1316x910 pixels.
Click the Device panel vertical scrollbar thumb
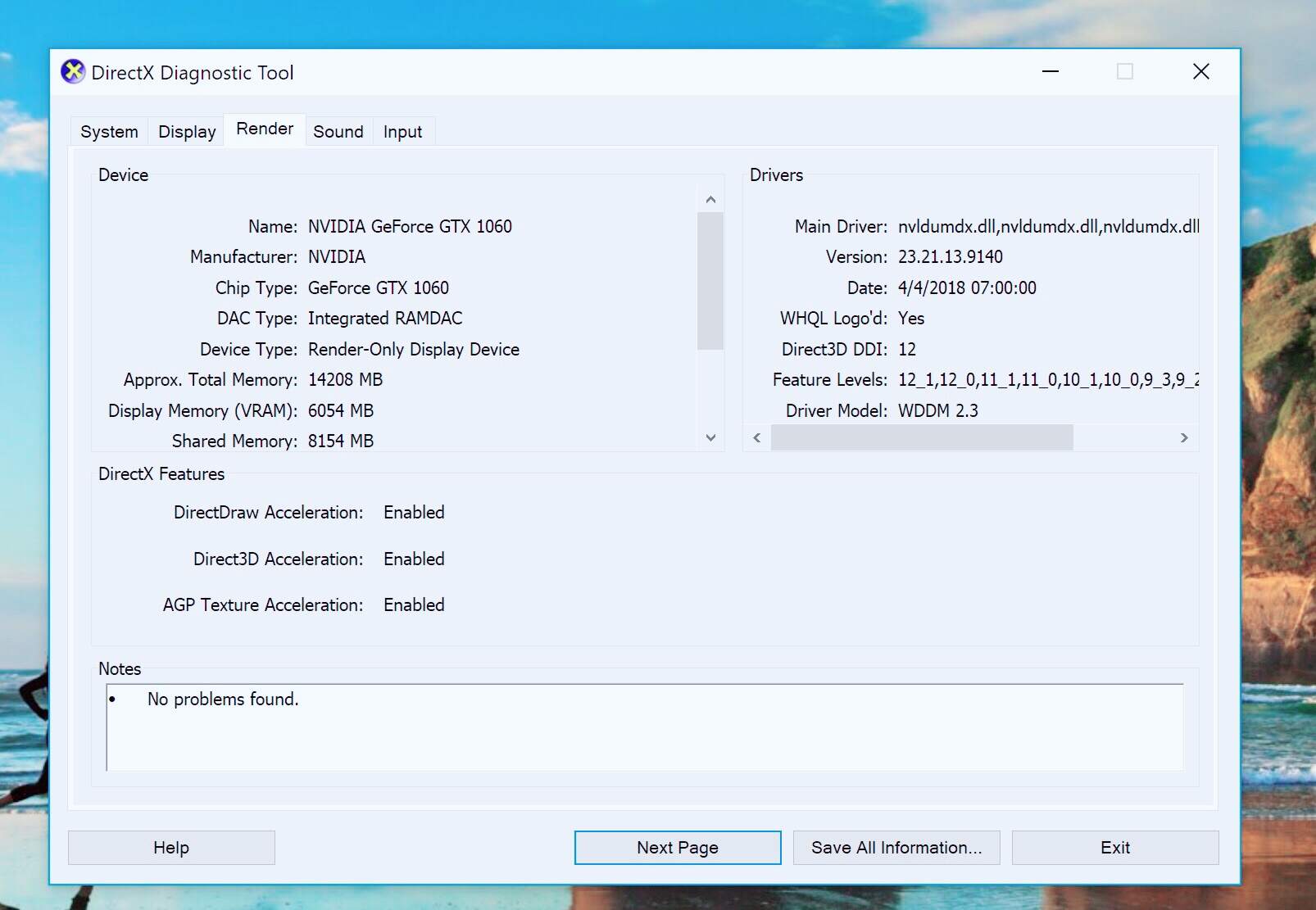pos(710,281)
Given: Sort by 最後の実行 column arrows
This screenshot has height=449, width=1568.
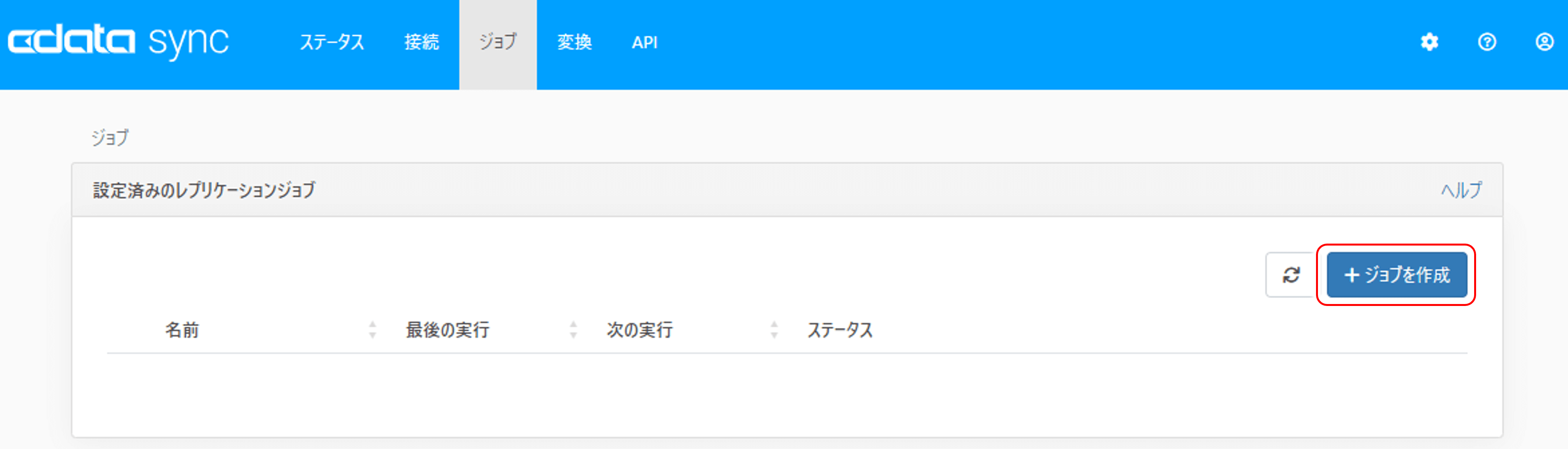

...

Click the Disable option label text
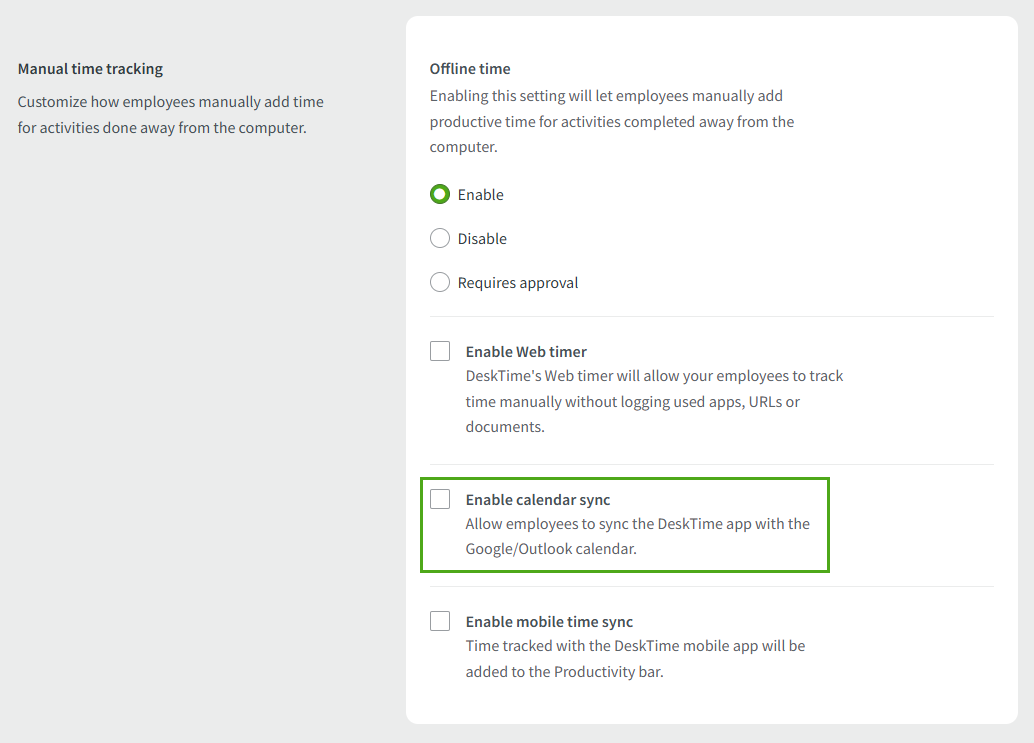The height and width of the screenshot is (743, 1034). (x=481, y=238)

• **Work task**:
Using the records above, print exactly the lines between the ones containing "1316x910 pixels." and "This screenshot has height=449, width=1568.", inclusive, and nothing else; no pictures.

• **Exercise output**:
1316x910 pixels.
Click the Device panel vertical scrollbar thumb
pos(710,281)
Given: Sort by 最後の実行 column arrows
This screenshot has height=449, width=1568.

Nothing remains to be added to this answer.